Iba a irme a casa, es decir, me he
despedido y estaba bajando una callecita como atajo al metro, cuando oh no. Hoy no puedo gastar más. Voy a entrar a sufrir. La indecisión se me pasa rápido. Estoy
en la última planta, donde el bullicio de la primera ha bajado su volumen,
donde no hay sección infantil, ni productos de Mr. Wonderful, ni notebooks. La que creo última
habitación de la casa, en planta creo que casi es cuadrada. Hay baldas de un
ancho como una mano, donde están expuestas revistas alternativas, y en el
centro, una mesa de madera antigua con seis sillas que la rodean. En dos de sus
esquinas y mirando hacia la mesa, hay dos clásicos sillones de vieja piel
marrón y grandes brazos. Yo estoy prácticamente tumbada en uno de ellos. En la
otra esquina otro jinete. Una señora de unos 60
años muy bien llevados, calza unas botas muy rotas, con un agujero en cada una,
y una pinza muy grande rosa en el pelo. Está leyendo "Ensayo sobre la
imbecilidad" dejando escapar las frases por su boca, lo cual no me
molesta, incluso me parece apropiado, me relaja.

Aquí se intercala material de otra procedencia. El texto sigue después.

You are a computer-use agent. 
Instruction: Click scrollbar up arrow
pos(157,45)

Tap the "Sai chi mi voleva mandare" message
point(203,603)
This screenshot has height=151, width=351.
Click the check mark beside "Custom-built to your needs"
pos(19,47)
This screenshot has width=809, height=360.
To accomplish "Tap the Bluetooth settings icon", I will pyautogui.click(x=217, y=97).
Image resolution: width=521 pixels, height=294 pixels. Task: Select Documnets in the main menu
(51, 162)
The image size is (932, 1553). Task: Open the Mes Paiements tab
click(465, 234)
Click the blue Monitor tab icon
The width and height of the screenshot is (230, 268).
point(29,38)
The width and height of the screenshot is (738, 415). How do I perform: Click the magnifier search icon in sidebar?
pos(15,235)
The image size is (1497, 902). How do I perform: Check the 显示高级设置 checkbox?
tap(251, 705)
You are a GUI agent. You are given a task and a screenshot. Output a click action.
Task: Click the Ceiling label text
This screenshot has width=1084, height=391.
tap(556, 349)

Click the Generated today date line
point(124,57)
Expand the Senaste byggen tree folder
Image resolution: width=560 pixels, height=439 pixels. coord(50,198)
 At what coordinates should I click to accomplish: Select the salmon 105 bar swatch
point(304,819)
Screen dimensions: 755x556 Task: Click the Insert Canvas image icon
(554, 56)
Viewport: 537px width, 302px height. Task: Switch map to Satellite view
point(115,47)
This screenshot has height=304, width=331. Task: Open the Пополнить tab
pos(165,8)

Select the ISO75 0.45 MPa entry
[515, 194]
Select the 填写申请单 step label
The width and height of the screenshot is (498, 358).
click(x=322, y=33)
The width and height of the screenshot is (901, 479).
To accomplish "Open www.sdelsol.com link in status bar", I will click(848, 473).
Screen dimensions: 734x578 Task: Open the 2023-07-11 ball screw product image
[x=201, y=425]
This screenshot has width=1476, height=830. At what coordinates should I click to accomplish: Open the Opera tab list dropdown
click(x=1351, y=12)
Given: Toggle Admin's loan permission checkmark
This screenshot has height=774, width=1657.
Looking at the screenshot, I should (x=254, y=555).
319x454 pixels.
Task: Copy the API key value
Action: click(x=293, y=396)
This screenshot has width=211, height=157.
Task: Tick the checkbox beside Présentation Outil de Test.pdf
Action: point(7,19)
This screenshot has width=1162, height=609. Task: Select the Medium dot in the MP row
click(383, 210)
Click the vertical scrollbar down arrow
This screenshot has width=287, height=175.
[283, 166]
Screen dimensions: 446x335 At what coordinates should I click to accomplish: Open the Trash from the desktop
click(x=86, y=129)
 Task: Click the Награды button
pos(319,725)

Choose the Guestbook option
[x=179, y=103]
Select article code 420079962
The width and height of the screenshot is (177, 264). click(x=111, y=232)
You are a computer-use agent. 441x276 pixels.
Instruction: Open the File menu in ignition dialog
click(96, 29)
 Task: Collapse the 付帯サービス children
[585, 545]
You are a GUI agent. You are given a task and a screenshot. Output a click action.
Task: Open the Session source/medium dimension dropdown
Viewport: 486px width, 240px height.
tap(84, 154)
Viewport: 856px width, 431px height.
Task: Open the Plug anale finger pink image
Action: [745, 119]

Digo que me parece apropiado
porque estamos en la casa de las señoras y señores palabras. Ellas y ellos
están en su cómodo estante compartiendo su larga y eterna vida con otras y otros que también vivirán eternamente. Es la casa de las palabras,
no el museo; la casa. No están expuestas, si no que entras a visitarlas, las
escuchas, y si sabes escucharlas y te gusta lo que cuentan, porque ellas no
te escuchan a ti, os vais juntos a casa. (NOTA: las que considero
mejores son aquellas que ambientan la atmósfera con luz un poco más baja de la
intensidad normal, de techos altos y estanterías repletas y un poco
desordenadas. Dicho desorden de alguna manera me ordena. ¿Cómo lo hacen? La
FNAC o El Corte Inglés serían para mí, el peor caso de ellas). Ellas también
hablan, se presentan unas a otras, se conocen, te enseñan a hacer una tarta de
manzana, también ríen, lloran desconsoladamente en sus camas que son las páginas, discuten sobre la historia que fue, se cuentan secretos o presumen
de hazañas heroicas aludiendo a algún emperador de alguna tierra en algún
tiempo. Y todas estas miles de conversaciones se entremezclan en su casa. Pero
todo ello ocurre en un susurro, en un susurro como de abeja bebé, casi
imperceptible para algunos humanos, otros muy sensibles a ello. Es encantador
entrar por su puerta y escucharlas a todas que te reciben de manera dulce y acogedora, y aunque no tengas un duro, tú entras, porque te relaja pasear por sus pasillos y percibirlas y entenderlas, porque desde ellas nunca se escucha el jaleo de la capital. Es por eso que me parece de mala educación y un insulto irrumpir en su espacio con tales formas. Hablando como hablamos ahí fuera, hablando más alto que ellas, riendo a carcajadas y llamando al amigo que está en otro pasillo. Por favor, prométeme que a partir de ahora hablarás bajito en
cualquiera de ellas. No importa si alcanza dimensiones de centro comercial o no
supera los 30 metros cuadrados, o si visitas una aquí o en cualquier otro país.
Porque esa es otra, este fenómeno del silencio ocurre en cualquier casa de
palabras del mundo. Hay sitios que sin duda inducen al hombre al sigilo y la calma. Es
mágico.
La señora de las botas rotas se ha ido, y
el sillón lo ha ocupado una mujer que lee a Eduardo Galeano. Yo voy a ponerme
con Cortázar, un capítulo y me voy a casa.